# DIRECTIONS
Update every item below by replacing "Viewport" with "Display area" and leaving everything else unchanged. Omit the pictures from your answer.

# THE DATA
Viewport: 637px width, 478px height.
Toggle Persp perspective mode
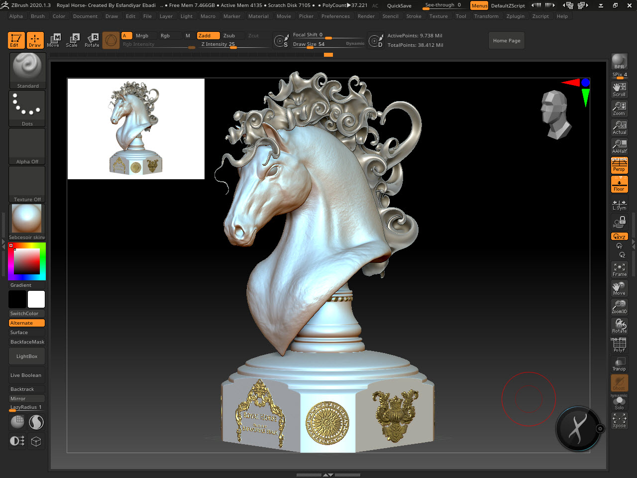(619, 165)
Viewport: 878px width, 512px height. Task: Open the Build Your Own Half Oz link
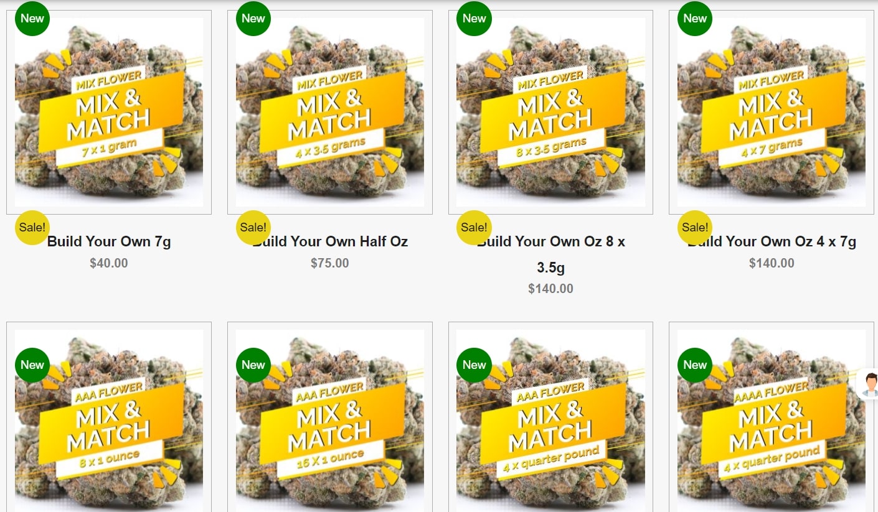330,241
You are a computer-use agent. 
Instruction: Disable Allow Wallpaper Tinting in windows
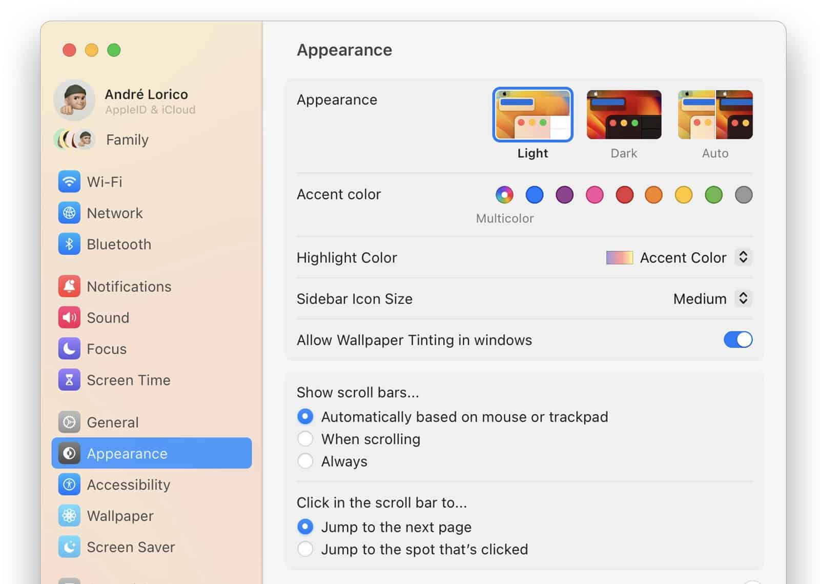(x=737, y=339)
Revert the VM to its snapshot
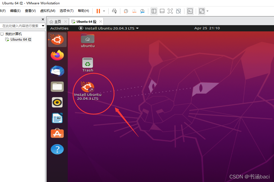The width and height of the screenshot is (274, 182). click(134, 11)
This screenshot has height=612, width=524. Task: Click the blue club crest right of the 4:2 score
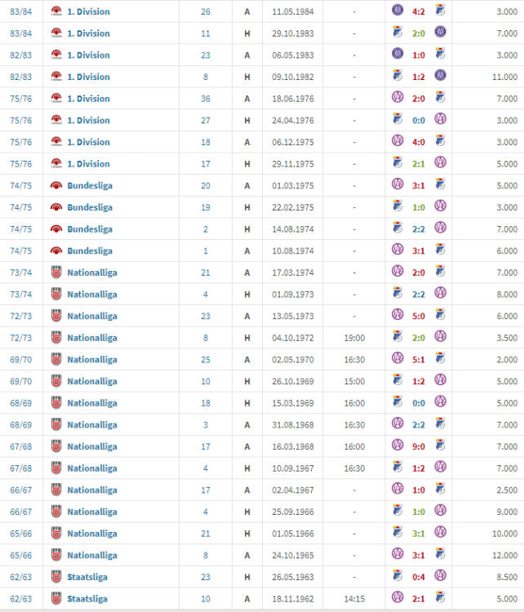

# REPLY TO THE TASK
Display area: 637px width, 478px height.
Toggle Persp perspective mode
(619, 165)
Display area: 878px width, 512px height. Task: Open the Build Your Own Half Oz link
330,241
You are a computer-use agent. 
Instruction: Disable Allow Wallpaper Tinting in windows
(x=737, y=339)
Revert the VM to its snapshot
The width and height of the screenshot is (274, 182). click(134, 11)
This screenshot has height=612, width=524. Task: Click the blue club crest right of the 4:2 score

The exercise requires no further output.